Отрывок -
Записки социалиста-революционера (Книга 1) - Виктор Чернов
Шрифт:
Интервал:
Закладка:
Но неужели же такая судьба могла постигнуть такого надежного и достаточно сложившегося человека, как Яковлев? Надо было во что бы то ни стало узнать "какие он дает показания". И вот, мы условились с Тютчевым, что он станет "часовым" у дверей своей камеры; при всяком приближении тюремной стражи, помещавшейся на углу коридора с его стороны, он должен был звонить (заключенным, в случаях экстренной надобности, разрешалось вызывать звонком дежурного надзирателя); я же, не отвлекаясь соображениями осторожности, должен был "ботать" без милосердия к Яковлеву. Сказано сделано. Несколько дней под ряд я упорно выстукивал, что требуется; и, благодаря звонкам Тютчева, кошачьи шаги жандарма и щелканье "глазка" в двери, каждый раз заставали самую мирную картину; я, как ни в чем не бывало, лежал на постели и казался погруженным в чтение книги. Сторожа недоумевали и злились до белого каления. Но результаты нашей хитрой стратегии были ничтожны. Путаные объяснения Яковлева то и дело прерывались, он, благодаря плохому слуху, попадался, и, наконец, его совершенно отсадили.
Мы скорее догадывались, чем узнали, что с его показаниями вышло что-то "неблагополучное"...
Кстати сказать, впоследствии выяснилось, что своими показаниями Е. Яковлев, действительно повредил многим; что, напр., исключительно благодаря им, был арестован ускользнувший от общей ликвидации А. Н. Максимов. Однако, разбиравшие в пересыльной тюрьме его дело товарищи, с М. А. Натансоном во главе, нашли в нем какие-то {224} смягчающие вину обстоятельства и впоследствии, так сказать, "амнистировали" его. Но тогда для нас существовал лишь факт во всей его наготе: двое из нас пали до вредящих другим показаний...
Трудно передать, каким моральным потрясением в первый момент был для меня этот факт. А тут еще осторожные допросы жандармов, вертящиеся часто вокруг таких мелочей, что трудно даже догадаться, имеют ли они какое-нибудь на первый взгляд неясное, но существенное значение для дела, или же пускаются в ход исключительно для утомления и усыпления нашего внимания. Особенно долго и упорно, на подобие ястреба, кружащегося над добычей, вертелись жандармы вокруг наших посещений квартиры П. Ф. Николаева. Потом мы узнали, что охранке удалось всунуть ему в прислуги "свою" женщину-агента; что никаких "настоящих" улик против него не было, и вся "игра" допросчиков состояла в том, чтобы извлечь максимум возможного из наших собственных показаний о визитах к нему. Всего этого мы не знали, но во время допроса чувствовали, что тут - самое опасное место. И, Бог мой, каким напряженно-опасливым чувством сжималось сердце, когда приходилось стоять под перекрестным огнем вопросов и вопросиков по этому пункту. Так неопытный новичок с трепетом берется за шахматную фигуру, чтобы ответить на непонятный ход противника-профессионала, намекающий на какую-то готовящуюся ловушку.

Задание -
1. Ответьте на вопросы по отрывку о тюремных допросах:
(a) Кто стал «часовым» у дверей своей камеры?
(b) Кто был арестован исключительно благодаря показаниям Е. Яковлева?
(c) Вокруг посещений чьей квартиры особенно долго вертелись жандармы?
2. Продолжите, пожалуйста, отрывок о тюремных допросах, начав сразу после его последнего предложения.

Исходный материал -
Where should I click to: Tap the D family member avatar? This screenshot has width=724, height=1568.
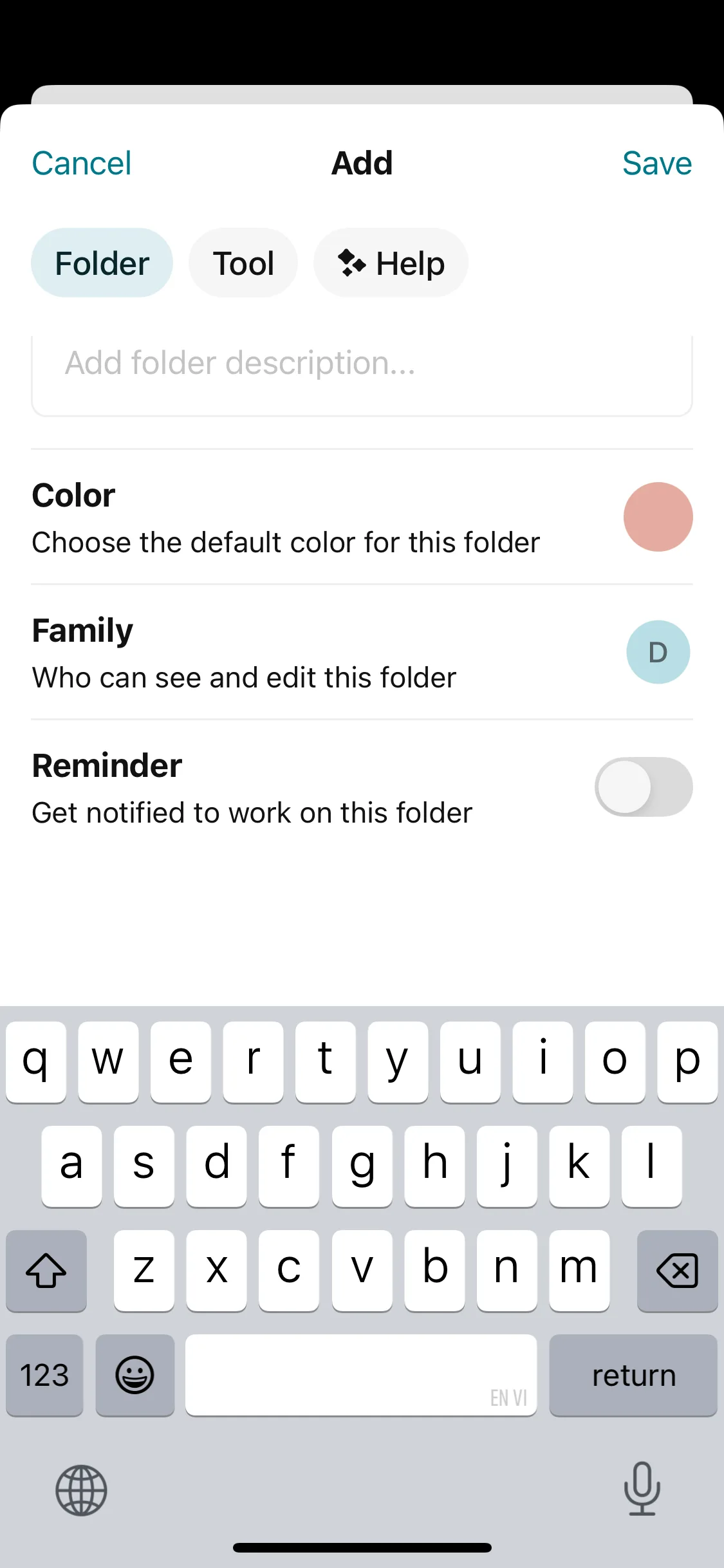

Ответы -
1.
(a) Тютчев.
(b) А. Н. Максимов.
(c) Квартиры П. Ф. Николаева.

2.
"Пронеси, Господи" - хотелось сказать, танцуя на краю предательского обрыва. И долго потом, вернувшись в камеру, приходилось обдумывать и взвешивать каждое сказанное слово - не допустил ли ненароком какого-нибудь гибельного промаха. Нам повезло: {225} по-видимому, из всех наших показаний не только ничего не удалось выжать, но они даже настолько удачно друг друга подкрепляли, что сами жандармы пришли к заключению о сравнительной невинности связей Николаева с нами, и он отделался простым "надзором". Впоследствии, он просил даже передать мне и другим товарищам, что он глубоко тронут нашими стараниями совершенно его выгородить. Но как ни приятно было выслушать это, а здесь была не заслуга с нашей стороны, а просто случайная удача, и от такой же полной неудачи мы были на какой-нибудь волосок. Впервые здесь пришлось глубоко задуматься над проблемой поведения на допросах. Шансы слишком неравны.
С одной стороны - искушенный опытом "ловец людей", перед которым открыты все карты, который изучил все дело; с другой - новичок, все время находящийся в ненормальных психологических условиях одиночества, незаметно подкапывающегося под его душевное равновесие, совершенно не знающий, что жандармам известно и что неизвестно, и какое значение для них может иметь иная незначительная с виду деталь. Шансы не только на выигрыш, но даже и на "ничью" при таких условиях слишком ничтожны, и потому - не лучше ли вовсе уклониться и "не принимать игры". Как было бы хорошо, если бы все допрашиваемые согласились, стакнулись между собою - отказаться от всяких разговоров с жандармами.
Много ли улик останется в их руках, если отнять у них весь огромный материал показаний самих привлекаемых. А сколько будет спасено юных душ сколько неопытных юношей избавится от соблазна незаметно скользить "со ступеньки на ступеньку", начавши с {226} простого запутывания в собственных, белыми нитками шитых хитросплетениях и кончая прямыми выдачами. Таковы были мои мечты и думы, которые впоследствии, спустя почти десяток лет, вылились в лозунге, повторяемом из номера в номер газеты "Революционная Россия": "товарищи, отказывайтесь от дачи показаний".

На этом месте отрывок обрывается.